**** RAW DATA

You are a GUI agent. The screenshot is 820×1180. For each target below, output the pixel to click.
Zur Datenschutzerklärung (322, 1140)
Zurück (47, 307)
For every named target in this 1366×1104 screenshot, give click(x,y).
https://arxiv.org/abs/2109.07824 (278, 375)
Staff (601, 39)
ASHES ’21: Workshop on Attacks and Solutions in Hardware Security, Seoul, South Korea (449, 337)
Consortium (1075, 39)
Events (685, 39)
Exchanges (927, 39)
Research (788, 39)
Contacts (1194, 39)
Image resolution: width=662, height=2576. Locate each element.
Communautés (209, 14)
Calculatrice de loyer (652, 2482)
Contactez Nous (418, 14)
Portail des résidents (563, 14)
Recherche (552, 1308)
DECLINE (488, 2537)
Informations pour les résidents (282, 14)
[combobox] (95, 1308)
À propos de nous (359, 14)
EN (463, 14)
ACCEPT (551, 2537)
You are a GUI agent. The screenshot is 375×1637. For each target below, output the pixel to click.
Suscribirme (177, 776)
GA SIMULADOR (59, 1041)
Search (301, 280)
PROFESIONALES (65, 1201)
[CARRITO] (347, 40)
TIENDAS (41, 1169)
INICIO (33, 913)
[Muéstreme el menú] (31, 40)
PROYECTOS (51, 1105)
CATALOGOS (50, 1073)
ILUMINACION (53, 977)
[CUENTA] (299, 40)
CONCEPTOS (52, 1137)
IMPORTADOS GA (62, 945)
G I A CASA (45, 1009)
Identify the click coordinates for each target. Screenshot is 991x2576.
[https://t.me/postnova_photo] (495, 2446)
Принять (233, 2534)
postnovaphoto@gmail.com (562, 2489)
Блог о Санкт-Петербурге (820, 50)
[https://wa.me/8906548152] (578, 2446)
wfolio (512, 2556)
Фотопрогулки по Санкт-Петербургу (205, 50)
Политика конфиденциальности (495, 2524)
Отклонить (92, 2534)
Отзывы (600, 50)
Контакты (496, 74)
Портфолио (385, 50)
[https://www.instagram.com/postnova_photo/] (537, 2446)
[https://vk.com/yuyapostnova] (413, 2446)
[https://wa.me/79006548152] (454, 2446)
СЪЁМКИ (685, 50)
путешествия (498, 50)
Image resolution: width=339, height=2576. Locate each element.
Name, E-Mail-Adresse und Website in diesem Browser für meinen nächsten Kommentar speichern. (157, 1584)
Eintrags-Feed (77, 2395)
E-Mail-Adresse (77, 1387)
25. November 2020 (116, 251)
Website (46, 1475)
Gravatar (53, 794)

********

### EXERCISE OBJECTIVE
Without changing a word, write out each entry again.

### RESPONSE AREA
You are a GUI agent. The screenshot is 820×1180. For each target below, output the pixel to click.
Zur Datenschutzerklärung (322, 1140)
Zurück (47, 307)
For every named target in this 1366×1104 screenshot, give click(x,y).
https://arxiv.org/abs/2109.07824 (278, 375)
Staff (601, 39)
ASHES ’21: Workshop on Attacks and Solutions in Hardware Security, Seoul, South Korea (449, 337)
Consortium (1075, 39)
Events (685, 39)
Exchanges (927, 39)
Research (788, 39)
Contacts (1194, 39)
Image resolution: width=662, height=2576. Locate each element.
Communautés (209, 14)
Calculatrice de loyer (652, 2482)
Contactez Nous (418, 14)
Portail des résidents (563, 14)
Recherche (552, 1308)
DECLINE (488, 2537)
Informations pour les résidents (282, 14)
[combobox] (95, 1308)
À propos de nous (359, 14)
EN (463, 14)
ACCEPT (551, 2537)
You are a GUI agent. The screenshot is 375×1637. For each target below, output the pixel to click.
Suscribirme (177, 776)
GA SIMULADOR (59, 1041)
Search (301, 280)
PROFESIONALES (65, 1201)
[CARRITO] (347, 40)
TIENDAS (41, 1169)
INICIO (33, 913)
[Muéstreme el menú] (31, 40)
PROYECTOS (51, 1105)
CATALOGOS (50, 1073)
ILUMINACION (53, 977)
[CUENTA] (299, 40)
CONCEPTOS (52, 1137)
IMPORTADOS GA (62, 945)
G I A CASA (45, 1009)
Identify the click coordinates for each target. Screenshot is 991x2576.
[https://t.me/postnova_photo] (495, 2446)
Принять (233, 2534)
postnovaphoto@gmail.com (562, 2489)
Блог о Санкт-Петербурге (820, 50)
[https://wa.me/8906548152] (578, 2446)
wfolio (512, 2556)
Фотопрогулки по Санкт-Петербургу (205, 50)
Политика конфиденциальности (495, 2524)
Отклонить (92, 2534)
Отзывы (600, 50)
Контакты (496, 74)
Портфолио (385, 50)
[https://www.instagram.com/postnova_photo/] (537, 2446)
[https://vk.com/yuyapostnova] (413, 2446)
[https://wa.me/79006548152] (454, 2446)
СЪЁМКИ (685, 50)
путешествия (498, 50)
Image resolution: width=339, height=2576. Locate each element.
Name, E-Mail-Adresse und Website in diesem Browser für meinen nächsten Kommentar speichern. (157, 1584)
Eintrags-Feed (77, 2395)
E-Mail-Adresse (77, 1387)
25. November 2020 (116, 251)
Website (46, 1475)
Gravatar (53, 794)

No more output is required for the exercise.